Another important area of concern is how SA and coping strategies relate to compliance with recommended PHBs. There is some empirical evidence suggesting that those who consider the coronavirus more severe and more controllable are more likely to engage in PHBs [29,30,31]. Additionally, some research has found a link between active coping approaches and positive attitudes and skills regarding COVID-19 prevention and protection [32]. However, to our knowledge, no research has examined primary appraisals and coping strategies simultaneously to identify typologies and then related them to PHBs. The spate of recent studies that examined compliance with public health recommendations has generally not done so within a stress-coping framework [18, 33, 34]. Moreover, to our knowledge, only one study on this subject used a person-centered approach to study PHBs during the pandemic [29], but the classification strategy was applied to PHBs, not stress-coping.
The present study
In the present study, we used latent class analysis (LCA) to examine subgroup heterogeneity (that is, typologies or “classes”) based on SA and PFC. By examining how individuals both appraise and respond to a stressor (i.e., the pandemic), the present research directly captures the transactional nature of coping. Folkman and Lazarus considered their theory “transactional” because people use information from their appraisal of a stressor to modify their coping responses as they “transact” with the stressor. Conversely, individuals can modify their appraisal of the stressor based on the coping response they use.

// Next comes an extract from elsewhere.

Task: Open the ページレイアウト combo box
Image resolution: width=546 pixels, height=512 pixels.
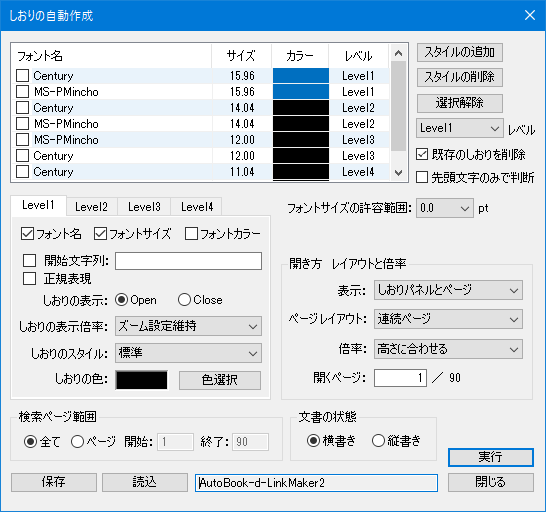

The use of a person-centered approach like LCA differs from traditional variable-centered approaches because it does not examine relationships among variables that are often assumed to apply to all people. Rather, LCA focuses on an individual’s set of responses as a whole and classifies them into subtypes based on their item endorsement patterns (e.g., likelihood of engaging in a specific PFC behavioral response) [35]. High consistency in item endorsement patterns is used to characterize the unique composition of classes. Once membership in the mutually exclusive classes has been determined, models can be covariate-adjusted to learn more about the distinctive characteristics associated with class membership. In the current study, we examined age, gender, race, employment status during the pandemic, living situation, education, and sample recruitment strategy. Latent class membership can also be used to predict an observed distal outcome, which, in the current study, is compliance with public health recommendations during the early phase of the pandemic. Moreover, given increasing empirical evidence that women are more likely than men to engage in PHBs during epidemics and pandemics [29, 36,37,38,39] as well as in health behaviors more generally [40], we examined possible gender differences in the relations between typologies of stress appraisal and problem-focused coping and PHBs.